Task A
Decide whether each statement below agrees with the passage on the DNA ruling. For each, answer yes or no and quote the words from the passage that settle it.
(i) The court found that the DNA collected at the crime scene did not belong to Revocatus Muyella.
(ii) Antudia Msuya claimed the evidence was unclear.
(iii) According to the passage, the homicide had been resolved.
Task B
Carry the passage on the DNA ruling forward, starting right after its final sentence.

Passage
The court ruled that the DNA collected at the crime scene was not of the accused Revocatus Muyella, therefore, there was no way the sampled DNA could place him in a crime scene. This meant her killers were still out there, and the homicide was still a cold case waiting to be resolved someday.

Why Were Those Who Cried Justice Not Served Moved by What?

Antudia Msuya claimed the evidence was clear, but the court did not do them justice. She went further, saying the relatives of the accused had repainted her home, indicating they knew the verdict even before it was announced in a court of law. For sure, that is not the evidence but the relatives were mere speculators but painting of a home cannot be adduced as evidence of wrongdoing.

The evidence if any ought to be collated from the DNA results or any other collaborated evidence that is in the recorded proceedings or if new evidence has cropped up demanding some sort of review in the same court before the same judge which is not alleged by her.

Given data
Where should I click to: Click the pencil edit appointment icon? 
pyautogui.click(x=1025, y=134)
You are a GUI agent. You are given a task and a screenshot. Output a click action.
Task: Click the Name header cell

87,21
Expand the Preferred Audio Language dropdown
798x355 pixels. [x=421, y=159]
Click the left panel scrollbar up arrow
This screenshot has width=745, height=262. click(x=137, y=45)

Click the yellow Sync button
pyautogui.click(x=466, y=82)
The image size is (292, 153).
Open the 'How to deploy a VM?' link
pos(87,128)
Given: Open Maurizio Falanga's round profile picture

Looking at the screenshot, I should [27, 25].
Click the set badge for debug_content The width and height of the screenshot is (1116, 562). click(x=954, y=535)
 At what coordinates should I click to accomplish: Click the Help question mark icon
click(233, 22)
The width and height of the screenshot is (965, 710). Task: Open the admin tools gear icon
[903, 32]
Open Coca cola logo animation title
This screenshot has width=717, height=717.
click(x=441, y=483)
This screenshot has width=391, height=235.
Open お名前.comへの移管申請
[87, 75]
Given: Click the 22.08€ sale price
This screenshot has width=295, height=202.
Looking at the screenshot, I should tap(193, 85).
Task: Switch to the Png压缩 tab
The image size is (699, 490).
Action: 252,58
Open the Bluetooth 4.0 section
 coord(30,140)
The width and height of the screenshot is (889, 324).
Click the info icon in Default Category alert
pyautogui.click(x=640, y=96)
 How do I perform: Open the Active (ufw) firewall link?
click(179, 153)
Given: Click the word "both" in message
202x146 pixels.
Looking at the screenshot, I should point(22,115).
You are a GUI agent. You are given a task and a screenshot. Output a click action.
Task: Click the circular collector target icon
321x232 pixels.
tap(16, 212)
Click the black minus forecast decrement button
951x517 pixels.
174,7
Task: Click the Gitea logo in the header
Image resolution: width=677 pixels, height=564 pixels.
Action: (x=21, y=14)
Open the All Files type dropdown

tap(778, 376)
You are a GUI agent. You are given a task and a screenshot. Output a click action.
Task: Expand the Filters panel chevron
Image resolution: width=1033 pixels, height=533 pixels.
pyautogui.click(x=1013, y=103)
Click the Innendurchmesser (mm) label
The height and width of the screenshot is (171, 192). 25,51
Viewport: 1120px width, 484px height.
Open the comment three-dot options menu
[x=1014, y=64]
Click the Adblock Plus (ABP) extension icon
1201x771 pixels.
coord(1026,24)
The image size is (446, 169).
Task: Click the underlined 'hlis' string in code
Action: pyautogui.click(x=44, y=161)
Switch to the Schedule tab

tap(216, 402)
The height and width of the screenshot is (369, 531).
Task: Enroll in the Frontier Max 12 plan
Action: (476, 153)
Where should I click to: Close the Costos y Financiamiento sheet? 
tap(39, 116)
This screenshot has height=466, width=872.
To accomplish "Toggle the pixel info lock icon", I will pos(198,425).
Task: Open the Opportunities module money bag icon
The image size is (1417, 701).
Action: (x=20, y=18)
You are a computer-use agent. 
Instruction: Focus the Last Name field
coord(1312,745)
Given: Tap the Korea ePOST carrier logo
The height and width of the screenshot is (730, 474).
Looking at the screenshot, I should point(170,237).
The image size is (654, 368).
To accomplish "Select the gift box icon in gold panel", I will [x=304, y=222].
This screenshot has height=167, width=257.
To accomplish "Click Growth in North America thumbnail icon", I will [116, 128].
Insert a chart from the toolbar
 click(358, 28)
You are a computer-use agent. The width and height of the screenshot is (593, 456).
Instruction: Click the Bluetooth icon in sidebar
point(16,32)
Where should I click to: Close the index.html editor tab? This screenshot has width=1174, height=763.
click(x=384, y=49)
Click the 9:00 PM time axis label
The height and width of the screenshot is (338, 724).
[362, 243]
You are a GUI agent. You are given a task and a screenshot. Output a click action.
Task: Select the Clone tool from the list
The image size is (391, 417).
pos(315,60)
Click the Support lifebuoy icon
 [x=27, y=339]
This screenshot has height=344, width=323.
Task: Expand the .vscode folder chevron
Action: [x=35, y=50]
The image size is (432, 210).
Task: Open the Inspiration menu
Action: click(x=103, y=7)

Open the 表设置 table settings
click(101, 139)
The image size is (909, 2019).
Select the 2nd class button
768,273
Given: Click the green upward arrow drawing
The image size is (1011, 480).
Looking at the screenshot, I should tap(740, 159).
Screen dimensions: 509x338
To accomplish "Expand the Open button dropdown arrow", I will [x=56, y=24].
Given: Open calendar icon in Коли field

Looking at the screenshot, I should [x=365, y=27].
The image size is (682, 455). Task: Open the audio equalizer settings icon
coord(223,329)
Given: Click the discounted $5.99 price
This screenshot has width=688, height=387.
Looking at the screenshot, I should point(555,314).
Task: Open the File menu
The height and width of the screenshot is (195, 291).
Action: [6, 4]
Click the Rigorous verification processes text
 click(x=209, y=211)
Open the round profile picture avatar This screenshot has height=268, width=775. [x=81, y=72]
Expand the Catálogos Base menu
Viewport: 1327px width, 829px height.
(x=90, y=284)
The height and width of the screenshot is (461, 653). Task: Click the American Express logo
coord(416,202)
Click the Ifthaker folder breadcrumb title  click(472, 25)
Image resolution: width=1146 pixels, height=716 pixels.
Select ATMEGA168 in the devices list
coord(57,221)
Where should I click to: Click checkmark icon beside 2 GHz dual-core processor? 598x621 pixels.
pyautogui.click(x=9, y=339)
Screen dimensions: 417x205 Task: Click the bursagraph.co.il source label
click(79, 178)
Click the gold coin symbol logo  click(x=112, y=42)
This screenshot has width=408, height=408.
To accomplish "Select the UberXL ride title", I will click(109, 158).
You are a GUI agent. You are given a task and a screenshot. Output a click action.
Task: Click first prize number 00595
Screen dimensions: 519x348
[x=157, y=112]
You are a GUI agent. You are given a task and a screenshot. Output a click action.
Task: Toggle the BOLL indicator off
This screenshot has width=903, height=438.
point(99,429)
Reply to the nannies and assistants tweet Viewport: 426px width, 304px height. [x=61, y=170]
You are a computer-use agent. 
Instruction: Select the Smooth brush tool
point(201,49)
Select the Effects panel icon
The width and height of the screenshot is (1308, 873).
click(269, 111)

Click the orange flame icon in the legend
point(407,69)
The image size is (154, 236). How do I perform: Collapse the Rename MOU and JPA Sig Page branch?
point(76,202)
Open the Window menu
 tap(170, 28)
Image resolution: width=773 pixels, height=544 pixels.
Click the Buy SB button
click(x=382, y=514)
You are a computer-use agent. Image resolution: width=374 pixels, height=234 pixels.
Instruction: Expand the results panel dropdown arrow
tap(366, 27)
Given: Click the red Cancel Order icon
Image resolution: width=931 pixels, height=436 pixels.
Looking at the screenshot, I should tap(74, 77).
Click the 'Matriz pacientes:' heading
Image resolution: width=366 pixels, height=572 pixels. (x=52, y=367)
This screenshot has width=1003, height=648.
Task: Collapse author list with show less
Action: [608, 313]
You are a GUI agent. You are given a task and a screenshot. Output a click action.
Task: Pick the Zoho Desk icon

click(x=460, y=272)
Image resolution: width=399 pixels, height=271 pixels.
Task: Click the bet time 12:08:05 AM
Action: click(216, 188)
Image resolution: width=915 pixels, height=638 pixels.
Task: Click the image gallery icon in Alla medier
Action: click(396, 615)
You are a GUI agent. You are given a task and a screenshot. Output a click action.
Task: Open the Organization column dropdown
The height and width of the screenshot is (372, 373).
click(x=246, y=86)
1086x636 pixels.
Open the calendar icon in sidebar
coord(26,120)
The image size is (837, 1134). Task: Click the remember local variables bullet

Answer area A
(i) Yes: "the DNA collected at the crime scene was not of the accused Revocatus Muyella"
(ii) No: "Antudia Msuya claimed the evidence was clear"
(iii) No: "the homicide was still a cold case waiting to be resolved someday"

Answer area B
The events behind the murder of Aneth Msuya may be tied to the murder of her brother, and treating them separately may have made the arraignment of their killers challenging to achieve. Again, this is also a speculative hunch or a humane intuition, qualifying for nothing. DNA should not be viewed in isolation; it is high time DNA mapping is done to trace potential relatives of her killers.

In the case of the Moscow murders in Idaho, USA, it was DNA mapping that accomplished an arrest of a suspect who is now facing quadruple murder criminal proceedings.

Paradoxically, there are similarities between the two cases. In the Moscow, Idaho quadruple murders, it was the knife sheath that the murder suspect, Bryan Christopher Kohberger, left behind the DNA that was used to arrest the suspect, and according to the evidence adduced in the Dar-es-Salaam High court, the 25th witness, Dr. Fidelis Segumba put the second suspect at the crime scene. The DNA from the saliva collected from the second suspect matched with the DNA collected from the knife that was found stained with blood sputter suspected to have been the murder weapon.

However, the prosecution weakened their case for a failure to collect fingerprints from the knife, underwear, and whistle. Neither effort was taken to take DNA from her underwear or the whistle, so the collection of those pieces of evidence was futile, not advancing the prosecution case. Of worst, the investigators did not ascertain whether that knife was a murder weapon by matching her DNA with the blood spatter found in the blade.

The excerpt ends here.